Task requirements ▸
Print out the data below. Do not alter a single line.

── Records shown ──

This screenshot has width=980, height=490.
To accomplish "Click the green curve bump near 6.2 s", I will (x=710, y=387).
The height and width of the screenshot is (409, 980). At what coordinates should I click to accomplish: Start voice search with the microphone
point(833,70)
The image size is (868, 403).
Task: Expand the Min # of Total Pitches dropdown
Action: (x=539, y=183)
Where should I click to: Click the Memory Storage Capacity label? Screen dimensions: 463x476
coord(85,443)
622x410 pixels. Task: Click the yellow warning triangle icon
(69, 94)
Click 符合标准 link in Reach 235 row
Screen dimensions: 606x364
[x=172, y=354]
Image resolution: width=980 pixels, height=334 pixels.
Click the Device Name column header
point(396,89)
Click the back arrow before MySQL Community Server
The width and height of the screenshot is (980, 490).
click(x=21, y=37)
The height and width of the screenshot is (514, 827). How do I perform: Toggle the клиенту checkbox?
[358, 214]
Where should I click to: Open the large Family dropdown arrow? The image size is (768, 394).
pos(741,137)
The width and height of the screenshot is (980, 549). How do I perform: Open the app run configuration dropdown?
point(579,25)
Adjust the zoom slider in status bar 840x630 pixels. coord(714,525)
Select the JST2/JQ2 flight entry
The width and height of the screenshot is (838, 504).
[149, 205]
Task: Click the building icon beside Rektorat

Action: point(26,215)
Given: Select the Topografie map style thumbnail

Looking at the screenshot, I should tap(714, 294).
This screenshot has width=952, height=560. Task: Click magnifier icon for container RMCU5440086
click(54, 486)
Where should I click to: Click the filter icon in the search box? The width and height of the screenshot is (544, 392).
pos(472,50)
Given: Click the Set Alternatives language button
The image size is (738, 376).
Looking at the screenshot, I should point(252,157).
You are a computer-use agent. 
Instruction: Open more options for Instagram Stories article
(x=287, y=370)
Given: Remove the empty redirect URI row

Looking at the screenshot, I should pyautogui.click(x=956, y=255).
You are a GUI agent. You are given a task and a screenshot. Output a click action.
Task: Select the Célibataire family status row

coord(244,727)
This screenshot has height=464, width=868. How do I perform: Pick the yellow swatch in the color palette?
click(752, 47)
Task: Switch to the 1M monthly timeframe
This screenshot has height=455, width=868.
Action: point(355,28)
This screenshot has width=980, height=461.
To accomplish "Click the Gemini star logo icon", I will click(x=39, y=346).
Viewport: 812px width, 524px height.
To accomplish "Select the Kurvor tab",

───

Output for this exercise ▸
This screenshot has width=980, height=490.
To accomplish "Click the green curve bump near 6.2 s", I will (x=710, y=387).
The height and width of the screenshot is (409, 980). At what coordinates should I click to accomplish: Start voice search with the microphone
point(833,70)
The image size is (868, 403).
Task: Expand the Min # of Total Pitches dropdown
Action: (x=539, y=183)
Where should I click to: Click the Memory Storage Capacity label? Screen dimensions: 463x476
coord(85,443)
622x410 pixels. Task: Click the yellow warning triangle icon
(69, 94)
Click 符合标准 link in Reach 235 row
Screen dimensions: 606x364
[x=172, y=354]
Image resolution: width=980 pixels, height=334 pixels.
Click the Device Name column header
point(396,89)
Click the back arrow before MySQL Community Server
The width and height of the screenshot is (980, 490).
click(x=21, y=37)
The height and width of the screenshot is (514, 827). How do I perform: Toggle the клиенту checkbox?
[358, 214]
Where should I click to: Open the large Family dropdown arrow? The image size is (768, 394).
pos(741,137)
The width and height of the screenshot is (980, 549). How do I perform: Open the app run configuration dropdown?
point(579,25)
Adjust the zoom slider in status bar 840x630 pixels. coord(714,525)
Select the JST2/JQ2 flight entry
The width and height of the screenshot is (838, 504).
[149, 205]
Task: Click the building icon beside Rektorat

Action: point(26,215)
Given: Select the Topografie map style thumbnail

Looking at the screenshot, I should tap(714, 294).
This screenshot has width=952, height=560. Task: Click magnifier icon for container RMCU5440086
click(54, 486)
Where should I click to: Click the filter icon in the search box? The width and height of the screenshot is (544, 392).
pos(472,50)
Given: Click the Set Alternatives language button
The image size is (738, 376).
Looking at the screenshot, I should point(252,157).
You are a computer-use agent. 
Instruction: Open more options for Instagram Stories article
(x=287, y=370)
Given: Remove the empty redirect URI row

Looking at the screenshot, I should pyautogui.click(x=956, y=255).
You are a GUI agent. You are given a task and a screenshot. Output a click action.
Task: Select the Célibataire family status row

coord(244,727)
This screenshot has height=464, width=868. How do I perform: Pick the yellow swatch in the color palette?
click(752, 47)
Task: Switch to the 1M monthly timeframe
This screenshot has height=455, width=868.
Action: point(355,28)
This screenshot has width=980, height=461.
To accomplish "Click the Gemini star logo icon", I will click(x=39, y=346).
Viewport: 812px width, 524px height.
To accomplish "Select the Kurvor tab",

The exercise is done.